Even states with mandated all-payer claims databases are finding it difficult to provide comprehensive information. The U.S. Supreme Court recently ruled in Gobeille v. Liberty Mutual that states may no longer require self-funded plans to submit claims data; the Employee Retirement Income Security Act (ERISA) pre-emptions prevail in such a situation, and any changes would have to come from the federal government, not the states individually.

"There's no uniform answer," Lansky said. "Just within our membership [at the Pacific Business Group on Health], there is a wide range of strategies being contemplated, shaped by their belief system and sometimes their industry segment and positioning. Businesses with a lower-income, high-turnover workforce or a highly distributed workforce are different than an industrial workforce. I see it as a time of creative experimentation and a lot of discussion among employers about what they are learning in order to ferret out more effective strategies.”

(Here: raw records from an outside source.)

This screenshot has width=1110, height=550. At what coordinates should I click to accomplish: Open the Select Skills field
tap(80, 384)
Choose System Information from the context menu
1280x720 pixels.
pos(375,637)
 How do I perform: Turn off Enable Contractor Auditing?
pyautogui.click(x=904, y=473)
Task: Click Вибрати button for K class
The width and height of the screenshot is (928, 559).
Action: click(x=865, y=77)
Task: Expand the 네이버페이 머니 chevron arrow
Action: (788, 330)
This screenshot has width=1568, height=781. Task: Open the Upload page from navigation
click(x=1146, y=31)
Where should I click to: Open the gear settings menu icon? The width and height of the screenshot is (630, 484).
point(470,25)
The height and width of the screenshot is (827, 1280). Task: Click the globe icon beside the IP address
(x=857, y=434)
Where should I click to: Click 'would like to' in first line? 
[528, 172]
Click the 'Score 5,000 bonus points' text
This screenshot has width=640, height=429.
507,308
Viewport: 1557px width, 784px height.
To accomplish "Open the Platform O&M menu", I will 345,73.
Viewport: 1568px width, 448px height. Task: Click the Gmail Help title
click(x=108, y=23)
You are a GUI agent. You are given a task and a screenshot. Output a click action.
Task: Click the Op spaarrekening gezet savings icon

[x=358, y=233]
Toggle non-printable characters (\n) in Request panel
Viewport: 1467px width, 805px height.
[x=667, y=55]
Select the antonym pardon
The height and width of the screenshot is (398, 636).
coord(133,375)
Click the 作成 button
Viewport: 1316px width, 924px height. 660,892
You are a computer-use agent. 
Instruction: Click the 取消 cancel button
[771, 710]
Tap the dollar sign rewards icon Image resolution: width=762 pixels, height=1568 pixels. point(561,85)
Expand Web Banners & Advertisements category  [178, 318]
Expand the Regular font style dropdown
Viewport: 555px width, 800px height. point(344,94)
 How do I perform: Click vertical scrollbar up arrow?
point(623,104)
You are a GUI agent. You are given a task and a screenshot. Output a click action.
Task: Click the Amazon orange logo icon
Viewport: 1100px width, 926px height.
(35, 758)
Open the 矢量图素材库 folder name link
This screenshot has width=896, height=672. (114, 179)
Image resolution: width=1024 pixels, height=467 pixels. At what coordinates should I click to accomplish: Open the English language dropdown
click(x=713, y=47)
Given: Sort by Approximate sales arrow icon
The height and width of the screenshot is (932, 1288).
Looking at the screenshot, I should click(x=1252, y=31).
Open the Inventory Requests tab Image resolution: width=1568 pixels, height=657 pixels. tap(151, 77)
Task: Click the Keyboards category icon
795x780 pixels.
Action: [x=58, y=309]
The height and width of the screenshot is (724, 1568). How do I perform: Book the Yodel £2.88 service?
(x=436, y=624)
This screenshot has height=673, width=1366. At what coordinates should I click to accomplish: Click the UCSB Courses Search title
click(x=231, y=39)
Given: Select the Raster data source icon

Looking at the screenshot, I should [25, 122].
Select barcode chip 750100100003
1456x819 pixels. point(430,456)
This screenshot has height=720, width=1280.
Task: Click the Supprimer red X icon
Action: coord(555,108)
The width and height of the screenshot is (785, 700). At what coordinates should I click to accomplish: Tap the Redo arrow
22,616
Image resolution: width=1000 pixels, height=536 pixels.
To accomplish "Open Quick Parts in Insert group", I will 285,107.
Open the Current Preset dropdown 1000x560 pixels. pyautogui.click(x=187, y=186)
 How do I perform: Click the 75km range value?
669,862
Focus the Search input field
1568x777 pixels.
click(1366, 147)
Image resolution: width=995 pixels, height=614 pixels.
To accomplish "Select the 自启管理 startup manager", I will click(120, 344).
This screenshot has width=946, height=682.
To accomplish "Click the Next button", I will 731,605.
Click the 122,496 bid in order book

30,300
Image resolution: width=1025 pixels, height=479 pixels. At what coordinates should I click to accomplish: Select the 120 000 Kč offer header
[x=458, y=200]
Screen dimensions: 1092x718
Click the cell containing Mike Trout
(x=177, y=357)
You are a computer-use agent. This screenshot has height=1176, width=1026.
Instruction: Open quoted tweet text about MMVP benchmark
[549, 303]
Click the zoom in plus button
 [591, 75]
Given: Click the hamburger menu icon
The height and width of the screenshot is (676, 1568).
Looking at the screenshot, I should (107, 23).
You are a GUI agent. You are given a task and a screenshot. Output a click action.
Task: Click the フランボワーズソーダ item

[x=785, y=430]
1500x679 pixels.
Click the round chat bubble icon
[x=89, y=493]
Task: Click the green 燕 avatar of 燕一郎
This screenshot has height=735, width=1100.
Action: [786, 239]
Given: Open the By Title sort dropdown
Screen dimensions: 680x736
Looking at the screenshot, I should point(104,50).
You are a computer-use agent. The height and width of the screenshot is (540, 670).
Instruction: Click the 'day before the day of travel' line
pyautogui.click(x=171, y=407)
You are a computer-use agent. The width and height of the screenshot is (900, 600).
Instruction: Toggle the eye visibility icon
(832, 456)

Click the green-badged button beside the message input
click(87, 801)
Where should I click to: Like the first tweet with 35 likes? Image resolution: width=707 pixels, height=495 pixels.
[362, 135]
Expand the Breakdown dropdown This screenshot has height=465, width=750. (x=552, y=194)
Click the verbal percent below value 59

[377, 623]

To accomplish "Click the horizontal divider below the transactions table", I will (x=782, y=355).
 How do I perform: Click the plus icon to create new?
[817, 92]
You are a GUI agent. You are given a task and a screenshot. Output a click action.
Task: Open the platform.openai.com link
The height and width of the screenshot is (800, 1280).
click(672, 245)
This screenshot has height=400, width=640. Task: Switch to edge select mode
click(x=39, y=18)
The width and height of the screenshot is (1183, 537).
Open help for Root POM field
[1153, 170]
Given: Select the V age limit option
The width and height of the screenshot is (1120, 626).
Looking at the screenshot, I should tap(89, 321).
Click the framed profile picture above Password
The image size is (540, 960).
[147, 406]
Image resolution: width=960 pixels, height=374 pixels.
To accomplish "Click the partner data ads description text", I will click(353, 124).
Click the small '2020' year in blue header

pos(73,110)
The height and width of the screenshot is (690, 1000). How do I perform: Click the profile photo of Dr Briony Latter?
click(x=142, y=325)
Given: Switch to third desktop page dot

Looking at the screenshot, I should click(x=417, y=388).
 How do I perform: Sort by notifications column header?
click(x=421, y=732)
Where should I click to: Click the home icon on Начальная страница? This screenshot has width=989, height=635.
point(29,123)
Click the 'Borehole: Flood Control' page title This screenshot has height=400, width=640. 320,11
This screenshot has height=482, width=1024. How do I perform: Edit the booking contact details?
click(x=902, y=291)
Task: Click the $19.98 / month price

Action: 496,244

Greg Goth is a freelance health and technology writer based in Oakville, Conn.

Report: Cash Incentives Promote Health Care Shopping

Employers saved an average of $625 per procedure after making incentive payments to employees to promote shopping for services at high-quality, lower-cost health care facilities, according to a look at the shopping activity and savings achieved by consumers using Vital’s SmartShopper platform, a health care incentive and engagement program.

Many of the routine procedures being shopped were fully covered under health plans, meaning people were shopping even when they didn’t have a financial stake other than the cash incentive payment. Colonoscopy shopping rose 14 percent among those receiving incentive payments, while mammography shopping was up 12 percent.

“When the service and the quality are the same, there’s no reason to choose the higher-priced service,” said Rob Graybill, vice president of SmartShopper. But the likelihood they’ll do so depends on “allowing consumers to share in the savings they produce for their employer or health plans. Even consumers who’ve met their deductible have a reason to choose the better value provider when it’s tied to a cash incentive.”